“You ready?” Leah asked as she tossed the ball back and forth between her hands.
Joelle got into position. “Yeah.”
Leah pitched a high fastball and Joelle swung hard.
Crack! The ball sailed over Mandi’s head, straight toward a girl who was standing near the fence, watching them.
“Heads up!” Mandi shouted.
Instead of ducking, the girl reached up and caught the ball with one bare hand.
Joelle’s mouth dropped open. “That’s two perfect reflex catches for the day so far,” she said to Elizabeth. “Yours and hers.”
“Weird,” Elizabeth agreed. “But just luck on my part.”
“Sorry about that!” Mandi called to the girl. She ran toward the fence, holding out her glove for the ball.
But the girl didn’t throw to Mandi. She stepped forward, brought her right arm back and threw to Leah.
“Wow,” Elizabeth said in awe as the ball arched over their heads and slammed into Leah’s glove.
“That girl can really throw, too,” Joelle said.
“That’s some arm,” Leah called as she took off her glove and massaged her hand.
“Thanks,” the girl called back. She pushed her short, shaggy blond hair out of her eyes and began to walk away.
“Hey, wait up!” Joelle shouted, running after the girl. The others were right behind her. “What’s your name?”
The girl stopped and gave them a wary look.
“Where did you learn to catch and throw like that?” Leah asked.
The girl wiped her nose with the sleeve of her faded flannel shirt. “I don’t know. My dad, I guess,” she said, looking toward the road.
“What’s your name?” Joelle asked again.
The girl narrowed her eyes. “Who wants to know?”
Joelle was a little taken back. “Uh, I’m Joelle,” she said. Then she introduced each of her friends.
“We all like baseball, so we’re just hanging out,” Mandi explained.
“You could join us if you want,” Elizabeth offered.

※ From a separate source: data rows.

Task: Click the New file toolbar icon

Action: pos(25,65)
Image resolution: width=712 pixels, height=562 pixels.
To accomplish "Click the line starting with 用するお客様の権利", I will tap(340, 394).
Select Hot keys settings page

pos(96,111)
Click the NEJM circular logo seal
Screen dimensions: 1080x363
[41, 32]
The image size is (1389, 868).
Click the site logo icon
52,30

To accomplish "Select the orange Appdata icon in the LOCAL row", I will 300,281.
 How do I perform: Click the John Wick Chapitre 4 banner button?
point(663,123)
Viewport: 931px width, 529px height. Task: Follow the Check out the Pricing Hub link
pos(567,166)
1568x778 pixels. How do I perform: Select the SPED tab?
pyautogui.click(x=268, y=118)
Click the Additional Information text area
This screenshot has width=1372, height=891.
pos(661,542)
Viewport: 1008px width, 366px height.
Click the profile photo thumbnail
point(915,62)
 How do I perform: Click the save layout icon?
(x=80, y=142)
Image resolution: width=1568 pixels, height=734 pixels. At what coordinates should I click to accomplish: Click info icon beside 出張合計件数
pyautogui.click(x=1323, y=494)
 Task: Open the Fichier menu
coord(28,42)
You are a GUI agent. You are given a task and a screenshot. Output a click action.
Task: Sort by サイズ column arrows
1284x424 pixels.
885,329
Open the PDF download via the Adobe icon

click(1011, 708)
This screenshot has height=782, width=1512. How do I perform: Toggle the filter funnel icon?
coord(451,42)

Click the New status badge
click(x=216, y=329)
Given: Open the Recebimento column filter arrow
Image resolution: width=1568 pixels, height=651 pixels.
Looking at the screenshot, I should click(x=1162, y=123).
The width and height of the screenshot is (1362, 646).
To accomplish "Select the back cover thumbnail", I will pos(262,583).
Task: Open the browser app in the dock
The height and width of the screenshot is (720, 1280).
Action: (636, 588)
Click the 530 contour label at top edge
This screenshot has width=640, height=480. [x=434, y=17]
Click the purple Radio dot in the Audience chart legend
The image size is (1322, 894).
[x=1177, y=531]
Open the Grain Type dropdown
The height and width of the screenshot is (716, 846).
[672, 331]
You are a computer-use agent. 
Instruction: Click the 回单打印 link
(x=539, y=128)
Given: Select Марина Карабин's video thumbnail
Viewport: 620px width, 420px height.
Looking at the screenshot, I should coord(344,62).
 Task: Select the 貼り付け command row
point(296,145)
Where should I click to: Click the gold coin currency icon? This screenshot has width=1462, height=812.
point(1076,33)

The girl hesitated. “Yeah?” she said. Joelle knew the girl was interested. She could see it in her eyes.
“We could really use another outfielder,” Mandi said.
“But you don’t have to stay in the outfield,” Leah added quickly. “We rotate after each play.”
The girl shrugged. “Okay,” she said.
They all walked back to the diamond together.
“So what is your name?” Joelle asked.
“Tara.”
“Tara what?” Mandi wanted to know.
“Just Tara,” the girl said.
“Well, ‘Just Tara,’” Mandi said, “I’ve got an extra glove in my bag over there.” She pointed at the equipment bag by the fence. “Help yourself.”
“That’s okay. I don’t need a glove,” Tara said.
Didn’t need a glove? Joelle frowned. What was she talking about? Everyone needed a glove.
Mandi jogged over to her bag and dug out the glove. “Here you go,” she said, tossing it to Tara.
The girl didn’t answer. But she put it on.
They all took their positions. Elizabeth stepped up to the plate and adjusted her batting helmet. Mandi squatted behind her and held out her glove. Joelle went into her windup and pitched a low fastball.
Elizabeth swung and missed.
“Strike one,” Mandi called, throwing the ball back.
Joelle waited while Elizabeth took a couple of practice swings. Once her friend was back into position, Joelle pitched again. This time she tried a curve ball. But she wasn’t very good at curves yet.
Crack! Elizabeth hit a line drive right between Joelle and Tara. She dropped the bat and ran for first base.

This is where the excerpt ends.